De modo que, pocas décadas después del desarrollo de la imprenta, se da entre los estudiosos ese estupor ante el despliegue exuberante de la cultura libraria impresa que lleva a la impotencia al no poder abarcar tanta lectura. Hoy puede resultarnos una evidencia la necesidad de renunciar a esa vana pretensión de saber universal pero olvidamos que entonces estaban aún cercanos en su memoria los tiempos en que un erudito podía conocer (o creía conocer, al menos) si no el contenido de los textos sí los autores, títulos y referencias en una determinada disciplina. De repente, lo que había constituido una aspiración tan anhelada, la disponibilidad de los textos, se convierte en un problema, la sobreabundancia de información, que conduce a la desolación de no saber cómo enfrentarnos a ella, al vértigo de perder nuestra vida en buscar el grano entre tanta paja, entre el maremagno de la infoxicación.

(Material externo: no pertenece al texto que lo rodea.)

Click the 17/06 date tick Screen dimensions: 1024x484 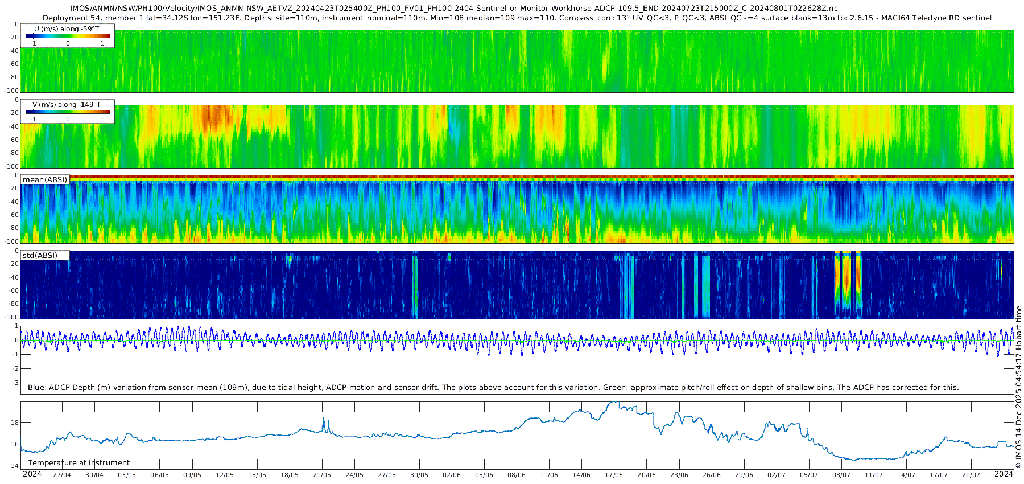pyautogui.click(x=614, y=475)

Pero tan sorprendente como encontrarnos ese certero diagnóstico, que se nos antoja más propio de nuestro tiempo que de aquellos de tan limitada producción impresa, es la solución que Vives propone. Ante la sobreinformación solo cabe oponer selección. Un cierto canon basado en el criterio del experto o del maestro. Ese es el modo de pasar de la información al conocimiento, como bien sabemos hoy. Y así lo escribe, con clarividencia, Vives:

Por este tan razonable motivo, en cada una de las artes y disciplinas deben señalarse los libros que han de explicarse en las escuelas y aquellos otros que reservadamente deben ser hojeados y leídos por no malograr en baldías superfluidades, dañinas no pocas veces, una vida tan breve y tan fugaz que se nos escaparía antes de que pudiéramos llegar al grano. Quien hiciera esta discriminación afianzado en sus grandes conocimientos científicos y en la agudeza de su crítica, ese hombre, a mi parecer, se haría acreedor a una cuantiosa gratitud de parte de todo el linaje humano. Y mucho más aún si no se contentaba con calificar con una censura directa cada uno de los libros, sino que indicara en cada uno de los libros los pasajes en donde se pudiera tomar lo que a cada lector interesase.

Ese buen criterio, pues, debe conducirnos no solo a los libros de provecho, desechando los superfluos, sino incluso a sus pasajes esenciales. Es decir, la misma pretensión de nuestros días.

Como los humanistas, para ayudar a entender el lugar del hombre en un mundo por momentos cambiante, hoy profesionales como los periodistas o los historiadores no se han de ocupar en ofrecer más información o más rápidamente sino de aplicar a ese volumen inabarcable su capacidad para graduarla, para ordenarla.

[1] El tiempo no hizo sino reforzar esa impresión. En la voz “Escribir” del Tesoro de la lengua, de Sebastián de Covarrubias (el primer diccionario castellano, de 1611), leemos:

hanse dado tantos a escribir que ya no hay donde quepan libros, ni dineros para comprarlos, ni hay cabeza que pueda comprehender ni aun los títulos dellos.